Wieder tanzte sie vor ihm.

Nein, er erkannte sie nicht.

Dann blieb sie verwegen vor ihm stehen, als würde sie ihn herausfordern, sie zu erkennen.

Und er tat es noch immer nicht!

Plötzlich riß sie sich völlig unerwartet die Seide vom Körper. Die Mädchen stöhnten auf. Männer beugten sich vor. Philebus Hand verkrampfte sich um die Peitsche. Er hob sie zögernd.

Temione bemerkte das nicht. Sie hatte nur Augen für den Kurier, und er für sie, verblüfft, verzaubert, wie gelähmt.

»Ist der Herr zufrieden?« fragte Philebus.

»Ja! Ja!« rief Borton aus.

Sie blieb weiter vor ihm stehen. Obwohl sie sich kaum bewegte, war in ihrem Körper noch immer Musik. Ich konnte mir nicht vorstellen, daß Philebus sie dafür bestrafen würde, daß sie so vor Borton, seinem Kunden, getanzt oder sich die Seide vom Leib gerissen hatte.

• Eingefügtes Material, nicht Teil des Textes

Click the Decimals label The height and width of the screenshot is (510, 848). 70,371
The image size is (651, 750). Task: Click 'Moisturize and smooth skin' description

In der Abgeschiedenheit seines Zuhauses ermuntert ein Herr seine Sklavinnen zu solch erregenden Spontanaktionen. In der Öffentlichkeit wie einem Paga-Ausschank ist es jedoch für ein Mädchen ratsam, sehr vorsichtig zu sein, zumindest in Gegenwart ihres Besitzers. Sie darf auf keinen Fall den Anschein erwecken, daß sie nicht mehr unter der völligen Kontrolle ihres Herrn steht.

»Los, los«, sagte Borton und gestikulierte mit der linken Hand und dem Becher in seiner rechten, »bring sie alle her!«

Philebus gab den Mädchen ein Zeichen, und sie eilten mit leisen Schritten nach vorn und knieten im Halbkreis hinter Temione nieder, die noch immer mit zerrissener Seide dort stand.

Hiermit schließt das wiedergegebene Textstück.